Task description: Can you retype every record below exactly as written?

Exercise material:
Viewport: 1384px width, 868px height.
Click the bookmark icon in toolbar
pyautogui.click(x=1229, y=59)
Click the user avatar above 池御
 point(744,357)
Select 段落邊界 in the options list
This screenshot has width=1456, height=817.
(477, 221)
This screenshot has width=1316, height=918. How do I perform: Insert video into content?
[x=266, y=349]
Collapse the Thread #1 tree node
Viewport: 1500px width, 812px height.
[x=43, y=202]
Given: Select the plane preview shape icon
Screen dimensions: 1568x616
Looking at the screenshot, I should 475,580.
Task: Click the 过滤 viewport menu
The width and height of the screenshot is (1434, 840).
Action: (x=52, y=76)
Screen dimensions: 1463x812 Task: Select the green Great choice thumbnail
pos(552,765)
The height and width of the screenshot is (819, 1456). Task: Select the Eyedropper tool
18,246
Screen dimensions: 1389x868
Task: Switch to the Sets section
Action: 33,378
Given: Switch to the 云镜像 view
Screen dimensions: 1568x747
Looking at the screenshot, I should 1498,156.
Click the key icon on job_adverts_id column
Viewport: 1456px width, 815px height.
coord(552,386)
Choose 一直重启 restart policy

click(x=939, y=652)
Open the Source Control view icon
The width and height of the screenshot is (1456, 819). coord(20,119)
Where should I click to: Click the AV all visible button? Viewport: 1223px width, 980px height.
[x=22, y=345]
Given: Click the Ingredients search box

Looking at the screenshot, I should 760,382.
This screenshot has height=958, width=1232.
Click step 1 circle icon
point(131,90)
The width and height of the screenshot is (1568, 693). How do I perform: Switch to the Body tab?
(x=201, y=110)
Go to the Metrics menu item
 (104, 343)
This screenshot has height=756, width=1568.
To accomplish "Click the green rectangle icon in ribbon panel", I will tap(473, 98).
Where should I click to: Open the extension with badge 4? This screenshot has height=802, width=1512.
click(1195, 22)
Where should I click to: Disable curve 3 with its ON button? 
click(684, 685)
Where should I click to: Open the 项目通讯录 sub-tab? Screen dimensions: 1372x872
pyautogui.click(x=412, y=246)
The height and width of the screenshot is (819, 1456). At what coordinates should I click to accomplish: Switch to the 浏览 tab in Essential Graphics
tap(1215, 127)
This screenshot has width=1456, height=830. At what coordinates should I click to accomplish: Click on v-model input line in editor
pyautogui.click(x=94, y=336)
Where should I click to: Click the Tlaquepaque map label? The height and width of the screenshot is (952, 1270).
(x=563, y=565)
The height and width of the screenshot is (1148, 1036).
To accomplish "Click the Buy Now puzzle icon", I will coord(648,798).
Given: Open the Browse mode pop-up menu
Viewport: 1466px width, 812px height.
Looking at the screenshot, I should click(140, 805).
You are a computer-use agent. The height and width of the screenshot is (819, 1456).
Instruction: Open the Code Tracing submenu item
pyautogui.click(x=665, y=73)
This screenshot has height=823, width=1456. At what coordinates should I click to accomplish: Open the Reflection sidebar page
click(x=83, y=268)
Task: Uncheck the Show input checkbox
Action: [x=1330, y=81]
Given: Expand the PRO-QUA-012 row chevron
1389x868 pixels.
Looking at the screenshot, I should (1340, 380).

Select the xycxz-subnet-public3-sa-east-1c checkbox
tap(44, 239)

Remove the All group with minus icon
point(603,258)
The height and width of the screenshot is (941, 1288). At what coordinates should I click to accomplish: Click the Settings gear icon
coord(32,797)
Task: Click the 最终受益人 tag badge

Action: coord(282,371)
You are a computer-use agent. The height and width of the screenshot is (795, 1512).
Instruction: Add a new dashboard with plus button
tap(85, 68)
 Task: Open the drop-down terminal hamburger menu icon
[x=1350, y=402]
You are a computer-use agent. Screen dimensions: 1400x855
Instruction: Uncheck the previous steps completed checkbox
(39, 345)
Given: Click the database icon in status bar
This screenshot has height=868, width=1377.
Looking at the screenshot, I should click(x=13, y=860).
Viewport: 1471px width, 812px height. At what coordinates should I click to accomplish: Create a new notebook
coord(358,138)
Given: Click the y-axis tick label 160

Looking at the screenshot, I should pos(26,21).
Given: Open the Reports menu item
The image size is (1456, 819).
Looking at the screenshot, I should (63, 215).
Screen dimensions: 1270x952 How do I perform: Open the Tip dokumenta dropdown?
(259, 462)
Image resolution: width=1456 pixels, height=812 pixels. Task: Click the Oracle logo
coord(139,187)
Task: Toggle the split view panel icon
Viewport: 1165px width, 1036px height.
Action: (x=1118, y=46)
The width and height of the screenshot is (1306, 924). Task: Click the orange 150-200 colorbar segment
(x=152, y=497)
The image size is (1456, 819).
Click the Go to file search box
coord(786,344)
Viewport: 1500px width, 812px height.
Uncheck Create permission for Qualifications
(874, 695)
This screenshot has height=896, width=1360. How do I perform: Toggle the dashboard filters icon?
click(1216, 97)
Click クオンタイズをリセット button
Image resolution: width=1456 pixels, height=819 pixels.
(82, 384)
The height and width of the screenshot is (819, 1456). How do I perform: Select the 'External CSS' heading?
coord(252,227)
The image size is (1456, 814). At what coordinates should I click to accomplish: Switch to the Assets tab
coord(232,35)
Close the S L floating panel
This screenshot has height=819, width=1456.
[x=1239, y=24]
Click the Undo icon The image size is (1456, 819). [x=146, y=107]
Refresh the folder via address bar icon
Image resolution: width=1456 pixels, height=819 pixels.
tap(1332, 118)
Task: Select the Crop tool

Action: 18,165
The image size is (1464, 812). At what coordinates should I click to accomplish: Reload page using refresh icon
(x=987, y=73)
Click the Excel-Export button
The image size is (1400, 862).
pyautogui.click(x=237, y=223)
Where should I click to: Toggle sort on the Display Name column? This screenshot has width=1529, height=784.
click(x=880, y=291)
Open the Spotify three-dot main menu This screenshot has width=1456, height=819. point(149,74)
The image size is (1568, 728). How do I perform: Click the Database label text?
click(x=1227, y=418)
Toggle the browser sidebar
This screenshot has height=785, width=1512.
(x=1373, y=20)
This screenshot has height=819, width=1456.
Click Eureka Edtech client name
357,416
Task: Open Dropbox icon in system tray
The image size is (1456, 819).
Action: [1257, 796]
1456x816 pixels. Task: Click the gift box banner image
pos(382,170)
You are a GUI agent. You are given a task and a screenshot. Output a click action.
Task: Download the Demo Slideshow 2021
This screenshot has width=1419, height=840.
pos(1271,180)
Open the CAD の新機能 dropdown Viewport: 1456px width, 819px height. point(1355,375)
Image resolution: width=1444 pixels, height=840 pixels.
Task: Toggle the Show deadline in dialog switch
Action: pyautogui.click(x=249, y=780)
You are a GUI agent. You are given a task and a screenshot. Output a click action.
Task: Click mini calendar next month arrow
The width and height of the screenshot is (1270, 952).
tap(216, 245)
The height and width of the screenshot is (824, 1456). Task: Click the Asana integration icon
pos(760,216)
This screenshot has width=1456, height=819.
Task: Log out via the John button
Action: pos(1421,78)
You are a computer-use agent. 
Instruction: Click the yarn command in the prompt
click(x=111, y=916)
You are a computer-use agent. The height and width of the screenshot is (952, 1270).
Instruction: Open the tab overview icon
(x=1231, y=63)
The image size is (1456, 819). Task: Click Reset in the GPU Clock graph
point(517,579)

Solution below:
Viewport: 1384px width, 868px height.
Click the bookmark icon in toolbar
pyautogui.click(x=1229, y=59)
Click the user avatar above 池御
 point(744,357)
Select 段落邊界 in the options list
This screenshot has width=1456, height=817.
(477, 221)
This screenshot has width=1316, height=918. How do I perform: Insert video into content?
[x=266, y=349]
Collapse the Thread #1 tree node
Viewport: 1500px width, 812px height.
[x=43, y=202]
Given: Select the plane preview shape icon
Screen dimensions: 1568x616
Looking at the screenshot, I should 475,580.
Task: Click the 过滤 viewport menu
The width and height of the screenshot is (1434, 840).
Action: (x=52, y=76)
Screen dimensions: 1463x812 Task: Select the green Great choice thumbnail
pos(552,765)
The height and width of the screenshot is (819, 1456). Task: Select the Eyedropper tool
18,246
Screen dimensions: 1389x868
Task: Switch to the Sets section
Action: 33,378
Given: Switch to the 云镜像 view
Screen dimensions: 1568x747
Looking at the screenshot, I should 1498,156.
Click the key icon on job_adverts_id column
Viewport: 1456px width, 815px height.
coord(552,386)
Choose 一直重启 restart policy

click(x=939, y=652)
Open the Source Control view icon
The width and height of the screenshot is (1456, 819). coord(20,119)
Where should I click to: Click the AV all visible button? Viewport: 1223px width, 980px height.
[x=22, y=345]
Given: Click the Ingredients search box

Looking at the screenshot, I should 760,382.
This screenshot has height=958, width=1232.
Click step 1 circle icon
point(131,90)
The width and height of the screenshot is (1568, 693). How do I perform: Switch to the Body tab?
(x=201, y=110)
Go to the Metrics menu item
 (104, 343)
This screenshot has height=756, width=1568.
To accomplish "Click the green rectangle icon in ribbon panel", I will tap(473, 98).
Where should I click to: Open the extension with badge 4? This screenshot has height=802, width=1512.
click(1195, 22)
Where should I click to: Disable curve 3 with its ON button? 
click(684, 685)
Where should I click to: Open the 项目通讯录 sub-tab? Screen dimensions: 1372x872
pyautogui.click(x=412, y=246)
The height and width of the screenshot is (819, 1456). At what coordinates should I click to accomplish: Switch to the 浏览 tab in Essential Graphics
tap(1215, 127)
This screenshot has width=1456, height=830. At what coordinates should I click to accomplish: Click on v-model input line in editor
pyautogui.click(x=94, y=336)
Where should I click to: Click the Tlaquepaque map label? The height and width of the screenshot is (952, 1270).
(x=563, y=565)
The height and width of the screenshot is (1148, 1036).
To accomplish "Click the Buy Now puzzle icon", I will coord(648,798).
Given: Open the Browse mode pop-up menu
Viewport: 1466px width, 812px height.
Looking at the screenshot, I should click(140, 805).
You are a computer-use agent. The height and width of the screenshot is (819, 1456).
Instruction: Open the Code Tracing submenu item
pyautogui.click(x=665, y=73)
This screenshot has height=823, width=1456. At what coordinates should I click to accomplish: Open the Reflection sidebar page
click(x=83, y=268)
Task: Uncheck the Show input checkbox
Action: [x=1330, y=81]
Given: Expand the PRO-QUA-012 row chevron
1389x868 pixels.
Looking at the screenshot, I should (1340, 380).

Select the xycxz-subnet-public3-sa-east-1c checkbox
tap(44, 239)

Remove the All group with minus icon
point(603,258)
The height and width of the screenshot is (941, 1288). At what coordinates should I click to accomplish: Click the Settings gear icon
coord(32,797)
Task: Click the 最终受益人 tag badge

Action: coord(282,371)
You are a computer-use agent. The height and width of the screenshot is (795, 1512).
Instruction: Add a new dashboard with plus button
tap(85, 68)
 Task: Open the drop-down terminal hamburger menu icon
[x=1350, y=402]
You are a computer-use agent. Screen dimensions: 1400x855
Instruction: Uncheck the previous steps completed checkbox
(39, 345)
Given: Click the database icon in status bar
This screenshot has height=868, width=1377.
Looking at the screenshot, I should click(x=13, y=860).
Viewport: 1471px width, 812px height. At what coordinates should I click to accomplish: Create a new notebook
coord(358,138)
Given: Click the y-axis tick label 160

Looking at the screenshot, I should pos(26,21).
Given: Open the Reports menu item
The image size is (1456, 819).
Looking at the screenshot, I should (63, 215).
Screen dimensions: 1270x952 How do I perform: Open the Tip dokumenta dropdown?
(259, 462)
Image resolution: width=1456 pixels, height=812 pixels. Task: Click the Oracle logo
coord(139,187)
Task: Toggle the split view panel icon
Viewport: 1165px width, 1036px height.
Action: (x=1118, y=46)
The width and height of the screenshot is (1306, 924). Task: Click the orange 150-200 colorbar segment
(x=152, y=497)
The image size is (1456, 819).
Click the Go to file search box
coord(786,344)
Viewport: 1500px width, 812px height.
Uncheck Create permission for Qualifications
(874, 695)
This screenshot has height=896, width=1360. How do I perform: Toggle the dashboard filters icon?
click(1216, 97)
Click クオンタイズをリセット button
Image resolution: width=1456 pixels, height=819 pixels.
(82, 384)
The height and width of the screenshot is (819, 1456). How do I perform: Select the 'External CSS' heading?
coord(252,227)
The image size is (1456, 814). At what coordinates should I click to accomplish: Switch to the Assets tab
coord(232,35)
Close the S L floating panel
This screenshot has height=819, width=1456.
[x=1239, y=24]
Click the Undo icon The image size is (1456, 819). [x=146, y=107]
Refresh the folder via address bar icon
Image resolution: width=1456 pixels, height=819 pixels.
tap(1332, 118)
Task: Select the Crop tool

Action: 18,165
The image size is (1464, 812). At what coordinates should I click to accomplish: Reload page using refresh icon
(x=987, y=73)
Click the Excel-Export button
The image size is (1400, 862).
pyautogui.click(x=237, y=223)
Where should I click to: Toggle sort on the Display Name column? This screenshot has width=1529, height=784.
click(x=880, y=291)
Open the Spotify three-dot main menu This screenshot has width=1456, height=819. point(149,74)
The image size is (1568, 728). How do I perform: Click the Database label text?
click(x=1227, y=418)
Toggle the browser sidebar
This screenshot has height=785, width=1512.
(x=1373, y=20)
This screenshot has height=819, width=1456.
Click Eureka Edtech client name
357,416
Task: Open Dropbox icon in system tray
The image size is (1456, 819).
Action: [1257, 796]
1456x816 pixels. Task: Click the gift box banner image
pos(382,170)
You are a GUI agent. You are given a task and a screenshot. Output a click action.
Task: Download the Demo Slideshow 2021
This screenshot has width=1419, height=840.
pos(1271,180)
Open the CAD の新機能 dropdown Viewport: 1456px width, 819px height. point(1355,375)
Image resolution: width=1444 pixels, height=840 pixels.
Task: Toggle the Show deadline in dialog switch
Action: pyautogui.click(x=249, y=780)
You are a GUI agent. You are given a task and a screenshot. Output a click action.
Task: Click mini calendar next month arrow
The width and height of the screenshot is (1270, 952).
tap(216, 245)
The height and width of the screenshot is (824, 1456). Task: Click the Asana integration icon
pos(760,216)
This screenshot has width=1456, height=819.
Task: Log out via the John button
Action: pos(1421,78)
You are a computer-use agent. 
Instruction: Click the yarn command in the prompt
click(x=111, y=916)
You are a computer-use agent. The height and width of the screenshot is (952, 1270).
Instruction: Open the tab overview icon
(x=1231, y=63)
The image size is (1456, 819). Task: Click Reset in the GPU Clock graph
point(517,579)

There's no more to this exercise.